5. Adam Bugaj Wave of Tears (Deep Water) Chopped underwater ceremonies and melodic fragments are placed against a tapestry of tape-hiss and polyrhythmic psychedelia. Imagine a rousing but still downcast sound carousel reminiscent of Wilson/Parks as much as Dreamies and you're in the right sketchy ballpark. Wave of Tears is chock full of the kind of sonic wisdom, intricate collage-like pop structures and sparkling electronica that is all too rare these days.

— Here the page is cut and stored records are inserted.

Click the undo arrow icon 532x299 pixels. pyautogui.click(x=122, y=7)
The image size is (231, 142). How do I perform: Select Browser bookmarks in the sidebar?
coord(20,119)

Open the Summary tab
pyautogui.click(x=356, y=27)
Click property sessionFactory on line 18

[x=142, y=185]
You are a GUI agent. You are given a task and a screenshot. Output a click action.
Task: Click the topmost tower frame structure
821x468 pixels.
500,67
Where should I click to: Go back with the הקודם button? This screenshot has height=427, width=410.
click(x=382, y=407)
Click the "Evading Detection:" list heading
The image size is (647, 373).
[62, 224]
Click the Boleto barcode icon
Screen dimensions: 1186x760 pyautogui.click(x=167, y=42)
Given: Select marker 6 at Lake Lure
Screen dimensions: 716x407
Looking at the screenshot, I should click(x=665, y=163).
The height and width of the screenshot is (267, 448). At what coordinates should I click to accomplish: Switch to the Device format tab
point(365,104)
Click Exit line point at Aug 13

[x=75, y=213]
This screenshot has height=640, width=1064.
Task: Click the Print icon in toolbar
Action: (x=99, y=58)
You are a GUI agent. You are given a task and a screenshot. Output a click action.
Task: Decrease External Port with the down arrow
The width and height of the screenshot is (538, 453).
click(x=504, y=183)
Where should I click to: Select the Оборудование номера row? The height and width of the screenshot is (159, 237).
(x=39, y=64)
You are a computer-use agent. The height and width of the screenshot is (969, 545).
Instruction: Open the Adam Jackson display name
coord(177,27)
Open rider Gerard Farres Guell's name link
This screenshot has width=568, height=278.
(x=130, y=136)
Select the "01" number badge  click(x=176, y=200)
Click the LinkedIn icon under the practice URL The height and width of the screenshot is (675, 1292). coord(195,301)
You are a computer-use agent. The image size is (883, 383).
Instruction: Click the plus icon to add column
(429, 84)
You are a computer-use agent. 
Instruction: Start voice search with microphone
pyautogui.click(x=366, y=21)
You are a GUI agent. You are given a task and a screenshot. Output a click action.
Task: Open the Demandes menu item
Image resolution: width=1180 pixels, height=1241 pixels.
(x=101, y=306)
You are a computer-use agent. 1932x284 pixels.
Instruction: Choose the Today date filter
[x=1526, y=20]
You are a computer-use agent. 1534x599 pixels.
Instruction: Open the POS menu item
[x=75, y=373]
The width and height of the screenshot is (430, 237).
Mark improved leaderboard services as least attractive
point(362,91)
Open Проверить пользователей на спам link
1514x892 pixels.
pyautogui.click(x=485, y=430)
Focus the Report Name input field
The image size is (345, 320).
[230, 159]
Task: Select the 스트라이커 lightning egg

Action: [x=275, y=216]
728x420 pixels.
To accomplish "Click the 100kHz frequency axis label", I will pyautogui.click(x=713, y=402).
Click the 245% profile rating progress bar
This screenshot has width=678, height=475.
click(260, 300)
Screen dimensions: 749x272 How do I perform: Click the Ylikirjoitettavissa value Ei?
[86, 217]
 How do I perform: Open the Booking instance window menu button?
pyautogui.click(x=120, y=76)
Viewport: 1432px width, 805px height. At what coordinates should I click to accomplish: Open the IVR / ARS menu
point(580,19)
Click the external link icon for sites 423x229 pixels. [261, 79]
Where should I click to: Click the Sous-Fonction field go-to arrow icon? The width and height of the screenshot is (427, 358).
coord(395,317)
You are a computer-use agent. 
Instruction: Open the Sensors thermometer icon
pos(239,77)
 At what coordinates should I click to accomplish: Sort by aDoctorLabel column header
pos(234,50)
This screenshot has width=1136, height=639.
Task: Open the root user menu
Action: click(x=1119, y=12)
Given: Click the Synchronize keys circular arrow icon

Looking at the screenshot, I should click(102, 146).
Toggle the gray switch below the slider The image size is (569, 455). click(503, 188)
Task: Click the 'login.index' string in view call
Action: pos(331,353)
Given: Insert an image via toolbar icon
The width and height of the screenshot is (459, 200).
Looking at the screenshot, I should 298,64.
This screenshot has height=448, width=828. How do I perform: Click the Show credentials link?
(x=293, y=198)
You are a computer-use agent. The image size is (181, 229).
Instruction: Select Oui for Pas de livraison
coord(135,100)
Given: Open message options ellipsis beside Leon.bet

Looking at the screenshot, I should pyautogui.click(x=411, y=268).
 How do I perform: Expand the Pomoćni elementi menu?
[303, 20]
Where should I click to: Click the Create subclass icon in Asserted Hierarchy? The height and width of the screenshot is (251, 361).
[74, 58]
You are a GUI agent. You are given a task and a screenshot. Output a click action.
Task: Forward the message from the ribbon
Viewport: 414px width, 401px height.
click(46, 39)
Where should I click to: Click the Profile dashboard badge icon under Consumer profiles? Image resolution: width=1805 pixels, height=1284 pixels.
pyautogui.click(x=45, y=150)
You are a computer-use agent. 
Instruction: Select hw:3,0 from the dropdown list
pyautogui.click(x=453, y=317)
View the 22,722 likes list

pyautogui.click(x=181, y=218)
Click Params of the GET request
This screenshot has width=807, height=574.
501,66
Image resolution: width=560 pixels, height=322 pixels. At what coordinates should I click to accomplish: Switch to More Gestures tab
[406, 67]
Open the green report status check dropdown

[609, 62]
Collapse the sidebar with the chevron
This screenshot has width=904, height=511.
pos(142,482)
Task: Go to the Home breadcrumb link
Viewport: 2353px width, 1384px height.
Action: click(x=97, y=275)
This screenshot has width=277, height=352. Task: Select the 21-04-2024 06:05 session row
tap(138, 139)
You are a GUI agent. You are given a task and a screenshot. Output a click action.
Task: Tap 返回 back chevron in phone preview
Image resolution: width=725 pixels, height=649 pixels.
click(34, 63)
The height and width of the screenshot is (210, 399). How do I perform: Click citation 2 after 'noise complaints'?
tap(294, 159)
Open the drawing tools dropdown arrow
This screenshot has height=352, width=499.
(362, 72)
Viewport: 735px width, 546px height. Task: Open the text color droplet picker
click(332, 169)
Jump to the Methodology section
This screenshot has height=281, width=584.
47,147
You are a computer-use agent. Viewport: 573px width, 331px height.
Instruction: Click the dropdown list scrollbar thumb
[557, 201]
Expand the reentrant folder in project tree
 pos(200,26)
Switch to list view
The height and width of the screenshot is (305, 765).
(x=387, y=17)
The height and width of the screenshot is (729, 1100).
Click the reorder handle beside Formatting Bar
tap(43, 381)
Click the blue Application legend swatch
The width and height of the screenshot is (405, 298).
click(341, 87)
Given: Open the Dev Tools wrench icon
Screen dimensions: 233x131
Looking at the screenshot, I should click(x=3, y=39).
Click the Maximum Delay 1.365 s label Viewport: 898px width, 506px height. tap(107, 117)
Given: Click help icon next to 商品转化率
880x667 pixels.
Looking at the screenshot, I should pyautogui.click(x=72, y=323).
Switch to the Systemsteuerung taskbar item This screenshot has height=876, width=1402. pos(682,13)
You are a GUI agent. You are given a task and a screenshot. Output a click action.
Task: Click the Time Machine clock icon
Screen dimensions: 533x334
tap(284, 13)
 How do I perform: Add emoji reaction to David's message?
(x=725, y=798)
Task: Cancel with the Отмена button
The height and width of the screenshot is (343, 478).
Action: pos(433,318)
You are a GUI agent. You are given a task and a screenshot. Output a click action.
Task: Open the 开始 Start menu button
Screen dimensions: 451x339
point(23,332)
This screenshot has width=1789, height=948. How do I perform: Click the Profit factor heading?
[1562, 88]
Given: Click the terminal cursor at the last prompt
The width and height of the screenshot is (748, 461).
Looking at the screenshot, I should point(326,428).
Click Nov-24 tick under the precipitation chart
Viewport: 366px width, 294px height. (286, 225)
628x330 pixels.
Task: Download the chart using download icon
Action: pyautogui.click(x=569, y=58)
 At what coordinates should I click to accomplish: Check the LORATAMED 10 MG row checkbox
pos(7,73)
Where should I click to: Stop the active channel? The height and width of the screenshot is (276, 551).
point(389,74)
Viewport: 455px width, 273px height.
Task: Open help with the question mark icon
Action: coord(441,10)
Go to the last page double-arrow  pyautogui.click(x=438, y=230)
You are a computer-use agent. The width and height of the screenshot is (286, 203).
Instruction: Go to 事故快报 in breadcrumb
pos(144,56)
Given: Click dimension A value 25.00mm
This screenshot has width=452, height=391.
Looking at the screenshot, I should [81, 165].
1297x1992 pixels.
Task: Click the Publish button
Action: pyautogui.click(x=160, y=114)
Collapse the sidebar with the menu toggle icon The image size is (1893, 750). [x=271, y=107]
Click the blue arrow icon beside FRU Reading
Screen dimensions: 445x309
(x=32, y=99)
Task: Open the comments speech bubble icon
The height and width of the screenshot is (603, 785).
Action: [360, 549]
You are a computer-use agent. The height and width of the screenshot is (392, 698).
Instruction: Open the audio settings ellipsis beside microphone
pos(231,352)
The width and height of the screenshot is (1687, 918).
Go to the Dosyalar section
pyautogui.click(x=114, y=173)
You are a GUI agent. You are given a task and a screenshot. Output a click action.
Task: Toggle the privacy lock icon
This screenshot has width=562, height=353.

4. Antique Brothers Bears in the Woods, Volume One (House of Alchemy) The sound, constructed from guitars, drums, flute, tambourine, tapes, moog, chord organ and voices, is not always easily described since the moss-clad folk melodies at hand are more like a chaplet of different tones and colors than actual songs. Antique Brothers continuously get lost in a beautiful maze of acoustic improvisation, corrosive drones, ragas and string-clad melancholia. Debut album of the year!
3. Charalambides A Vintage Burden (Kranky) Dark guitar minimalism is placed right next to brain-melting guitar explosions and it's all tied together by carefully crafted, psych-influenced folkscapes and Christina Carter's vocals. Her haunting voice hangs in the air like volcanic dust that finds its way into everything, including your soul and mind. It could be tempting to describe A Vintage Burden as some sort of conclusion of the band's entire career but speaking of experience I am positive that they're going to continue to surprise, to challenge and to seduce. This is fringe music for every place, for every mood and for everyone.
2. United Bible
Studies The Shore That Fears the Sea (Deserted Village/Truenote) I
have for a long time been a dedicated follower of the Irish Deserted
Village label but it has
often seemed like they were on their way to something even grander. Looking
back at 2006 I know exactly what that was; United Bible Studies' eminently
titled The Shore That Fears the Sea album. It's a wonderfully
soft-spoken and masterfully crafted folk album of the timeless and ceremonial
kind, ornamented with cautiously created traces of all kinds of
experientialism. This is a wonderful album deeply rooted in the fertile lands
of British folk and madrigal music, packed with soul, organic drones, dreamy
spiritualism and mystical beauty.
1. Volcano the Bear Classic Erasmus Fusion (Beta-lactam Ring Records) Classic Erasmus Fusion delivers just about everything these multi-faceted cats have done before, but despite covering a wide range of sonic territories and despite spreading out its weird tentacles over two CDs I'd still say that this is the most focused and downright accessible VTB release to this day. Listening to these discs is like walking through an old-fashioned carnival with impressions everywhere, that separately is something very diverse but still somehow makes sense being placed right next to each other. The continually confusing myriad of instrumentation and polyrhythmic structures of the opening title track is placed right next to the warm, slow-moving folk number "Did You Ever Feel Like Jesus?" And from there it goes on in all possible directions of the compass, ranging from downcast, horn-laced folk to cryptic walls of noise but rarely without a certain amount of trance ingredients as well. For every track that is revealed, some new aspects of the music immediately arise. I can't really elucidate what's going on with these fellows but I am as hooked to these sounds, that stand above all definitions of music as I know them, as a trout to the skilled angler's fishing-tackle. Or in other words, this is my favorite album of 2006.